It may go without saying that the lead couple, Bjørn (Morten Burian) and Louise (Sidsel Siem Koch), are upper-middle-class; they can afford a vacation in Tuscany, and only a little while later they can afford to travel to visit a Dutch couple they met in Tuscany. The Dutch couple, Patrick (Fedja van Huêt) and Karin (Karina Smulders), seem warm and welcoming at first. But almost right away, they start transgressing good manners. Louise has said she’s a vegetarian, yet Patrick practically forces her to nibble a piece of beef he’s just cooked. There are other weirdnesses, and when we look back on the script, by Tafdrup and his brother Mads, we may realize just how tight it is, how many details are there right from the start. If Bjørn had been less laid-back about Patrick taking the pool chair, the movie would probably end there.

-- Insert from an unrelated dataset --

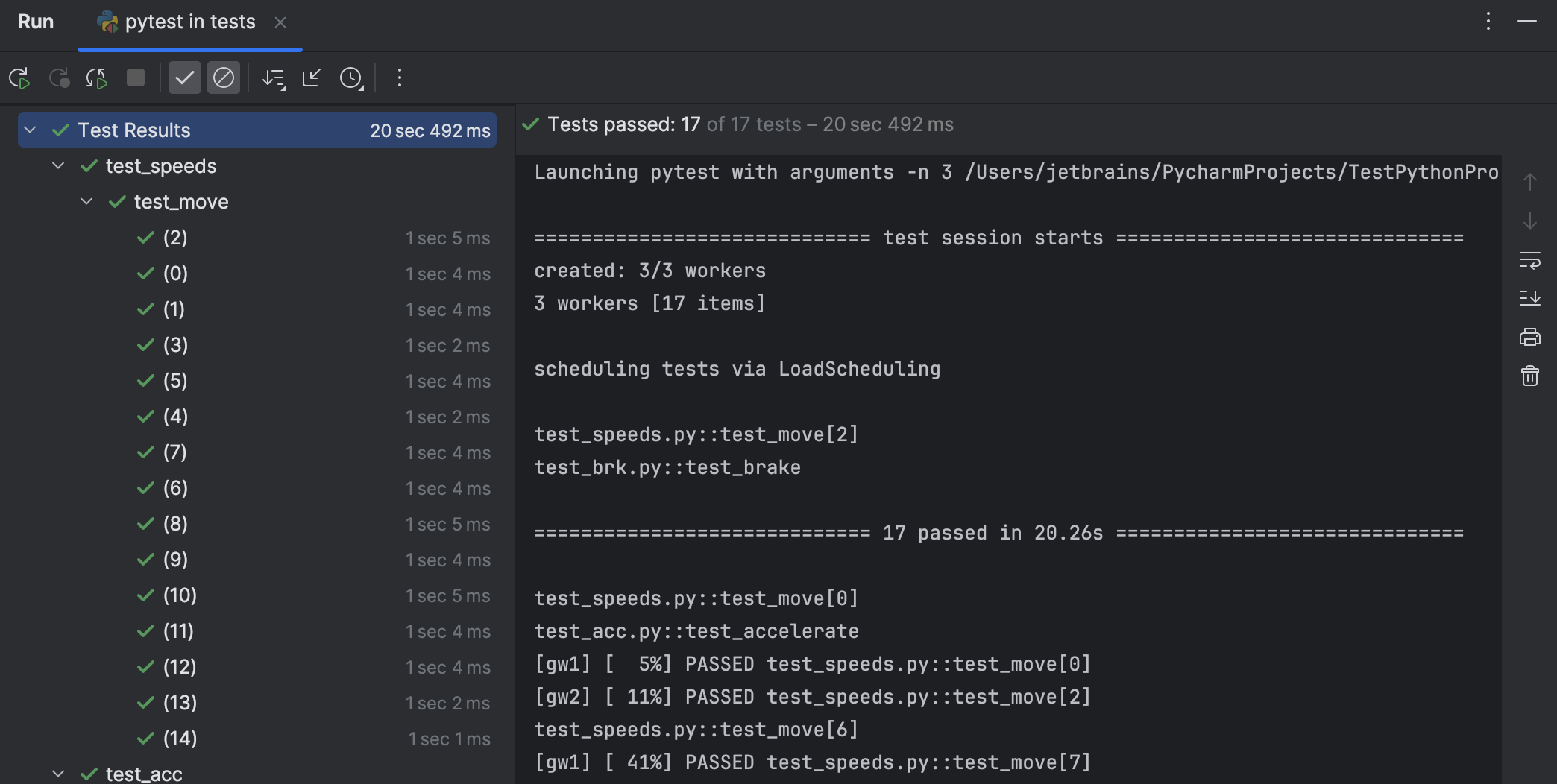The width and height of the screenshot is (1557, 784).
Task: Collapse the test_speeds group
Action: [59, 165]
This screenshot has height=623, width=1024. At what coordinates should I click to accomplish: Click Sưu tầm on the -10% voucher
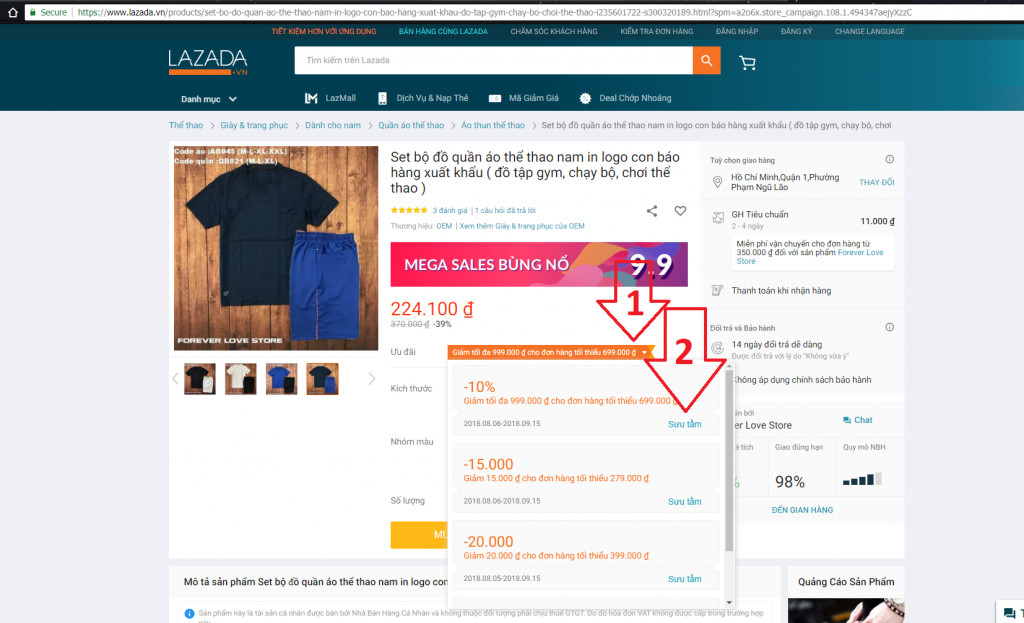[684, 424]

It doesn’t, and after a while we may also realize that Bjørn is an ideal mark, if that’s what he is. He isn’t just polite; he finds himself drawn to what he perceives as Patrick’s wilder existence. How right Bjørn’s instincts turn out to be is one of the dark jokes of the movie, which unfolds with an elegant malevolence, heightened now and then by ominous rumbles and stabs of Sune Kølster’s score. (The way the music sometimes surges up, seemingly apropos of nothing at all onscreen, is yet another way Tafdrup keeps us disoriented.) At a certain point, we may think Bjørn and Louise — and their little daughter Agnes — are in the clear, but their hosts lure them back in. Back into what, though? Are Patrick and Karin not just eager hosts, if a little unconventional? Are we not betraying some class prejudice towards them (their house is nice if a little small and cluttered) as well as some ableist bigotry because they have a little son, Abel, who was born without most of his tongue?

Well, it’s that sort of thinking that Christian Tafdrup wants to incinerate, or at least to throw back in our faces. Like many effective horror-thrillers, Speak No Evil is not remotely nice — in its universe, giving people the benefit of the doubt leads nowhere good. The acting is natural and pulls you along on a leash of credibility. Van Huêt and Smulders are particularly adept at making Patrick and Karin seem misunderstood; their customs are just a little different, that’s all. Right? They’re so nice, and they’d be so sad to see you go; why would you want to hurt them by leaving? Nobody wants to say no, nobody wants to look like a dick. They would rather die a slow, brutal death than be seen as stuck-up and rude.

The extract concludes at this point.